Myślisz, że każdy kto bierze chwaliłby się znajomym, że siedzi w dopalaczach i nie warto tam i tam kupować? Myślę, że co najwyżej puściłby takie info do 2-3 kolegów, z którymi ćpa. A jeżeli firma byłaby tak wielka, że najpierw zjadłaby inne koncerny a potem zaczęła wypuszczać chłam to co?

pawelooss wrote:gdzie pójdzie konsument?


Tam gdzie bliżej lub taniej. Nie każdy mieszka w dużym mieście gdzie na każdej ulicy byłby sklep z dopalaczami.

Re: Dyskusja o Dopalaczach, dobrze, że zakazali?

PostPosted: 30 Oct 2010, o 13:33
by pawelooss
walkmanowiec wrote:A jeżeli firma byłaby tak wielka, że najpierw zjadłaby inne koncerny a potem zaczęła wypuszczać chłam to co?

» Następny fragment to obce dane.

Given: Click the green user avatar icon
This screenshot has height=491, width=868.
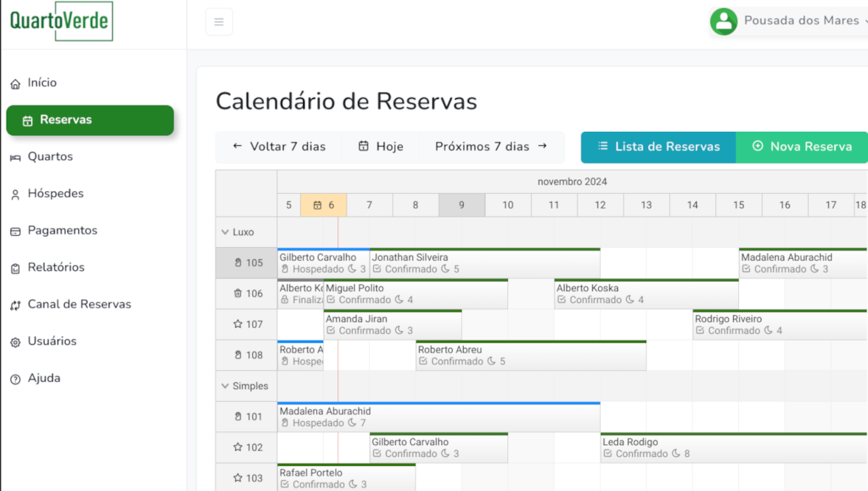Looking at the screenshot, I should pyautogui.click(x=723, y=21).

To byłaby to decyzja tych, co biorą. Poza tym zawsze znajdzie się ktoś, kto zrobi coś taniej, szybciej i lepiej, zawsze jest konkurencja. Nawet takie megakoncerny jak Microsoft mają konkurencję. A to że niewielu z nich korzysta, to ich wybór.

walkmanowiec wrote:Tam gdzie bliżej lub taniej.

To wtedy też ma świadomość, że towar "po toniu" będzie gorszy i już.